Elements of the L4L model, including the Navigator model, incorporates seven key elements:

  1. Navigators are peers. They are currently enrolled students who have achieved at least 90 credits and are in good academic standing.
  2. Navigators receive extensive training, in partnership with the School of Social Work and other campus and community partners, including: the Ethics of Care; Confidentiality; Identification for signs of mental illness; suicidality/homicidality; documentation procedures; resources for basic needs; sexual assault prevention, awareness, and support; domestic violence; housing, etc.
  3. Participation by Scholars in L4L is voluntary.

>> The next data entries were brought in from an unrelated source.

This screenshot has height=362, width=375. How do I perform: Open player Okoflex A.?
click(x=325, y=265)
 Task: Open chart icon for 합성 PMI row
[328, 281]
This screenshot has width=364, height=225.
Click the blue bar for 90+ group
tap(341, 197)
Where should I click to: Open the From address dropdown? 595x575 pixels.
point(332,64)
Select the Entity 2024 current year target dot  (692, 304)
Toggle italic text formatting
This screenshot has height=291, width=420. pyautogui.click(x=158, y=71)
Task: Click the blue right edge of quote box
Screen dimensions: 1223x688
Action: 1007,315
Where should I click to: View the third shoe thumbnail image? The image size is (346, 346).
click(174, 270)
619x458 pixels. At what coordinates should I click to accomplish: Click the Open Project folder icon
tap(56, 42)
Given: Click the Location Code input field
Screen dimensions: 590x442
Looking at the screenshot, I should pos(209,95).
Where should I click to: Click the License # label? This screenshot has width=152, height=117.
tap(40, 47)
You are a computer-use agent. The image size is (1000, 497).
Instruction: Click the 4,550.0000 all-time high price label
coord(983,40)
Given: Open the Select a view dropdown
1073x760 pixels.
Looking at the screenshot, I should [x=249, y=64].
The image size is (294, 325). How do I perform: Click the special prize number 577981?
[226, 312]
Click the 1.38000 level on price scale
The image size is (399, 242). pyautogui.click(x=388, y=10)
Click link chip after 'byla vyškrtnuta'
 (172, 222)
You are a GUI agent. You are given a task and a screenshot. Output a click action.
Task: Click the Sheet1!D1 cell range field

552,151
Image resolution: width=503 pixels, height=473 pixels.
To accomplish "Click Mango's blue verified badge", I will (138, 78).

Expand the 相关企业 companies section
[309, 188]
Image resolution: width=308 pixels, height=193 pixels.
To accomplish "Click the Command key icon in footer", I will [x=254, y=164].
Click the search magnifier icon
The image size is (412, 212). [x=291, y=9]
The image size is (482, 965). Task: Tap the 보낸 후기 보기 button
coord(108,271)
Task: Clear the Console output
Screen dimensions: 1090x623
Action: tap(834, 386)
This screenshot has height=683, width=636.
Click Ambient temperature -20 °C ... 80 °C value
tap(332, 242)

Though students may be referred to or encouraged to join L4L, they are not required to participate and their level of involvement is based on their self-assessment of what fits into their lives.
  4.  The level of service that a Scholar receives is outlined through four tiers of support:
    • Occasional: Scholars correspond with their Navigator as needed throughout the semester.
    • Monthly: Scholars connect with their Navigator an average of once monthly, e.g. at the monthly Community Lunch.
    • Bi-weekly: Scholars arrange a regular meeting time with their Navigator for every other week
    • Weekly: Scholars check in at least once weekly with their Navigators
      • Scholars self-assess their need for support, and move within and among the tiers as needed.
  5. Primary focuses for all Navigator/Scholar interactions are self-determination and self-advocacy; a modelling of success strategies and skill-building.
  6. Navigators: Connect Scholars to needed resources; Walk with them through the process as needed; and Follow up to make sure the connection was helpful.
  7. The work between Scholars and Navigators is guided by a Scholar Plan, which includes four domains that current research has identified as important for student success: financial, career planning, social, and academic.


Additional Resources:

Brittenham, R., Cook, R., Hall, J. B., Moore-Whitesell, P., Ruhl-Smith, C., Shafii-Mousavi, M., & White, K. (2003). Connections: An Integrated Community of Learners. Journal of Developmental Education, 27(1), 18-25.

Mechur Karp, M. (2011). Toward a new understanding of non-academic student support: Four mechanisms encouraging positive student outcomes in the community college. Community College Research Center, 28, 1-33.

Mumm, A. M. (2013).Learning for Life Evaluation. . Providence, RI: Rhode Island College.

Mumm, A. M. (2015). Learning for Life Evaluation Program Year 2. Providence, RI: Rhode Island College.

O’Keefe, P. (2013). A sense of belonging: Improving student retention. College Student  Journal, 47(4), 605-613.

Reynolds, P. J., Gross, J. K., Millard, B., & Pattengale, J. (2010). Using longitudinal mixed-methods research to look at undeclared students. New Directions for Institutional Research, 53-66.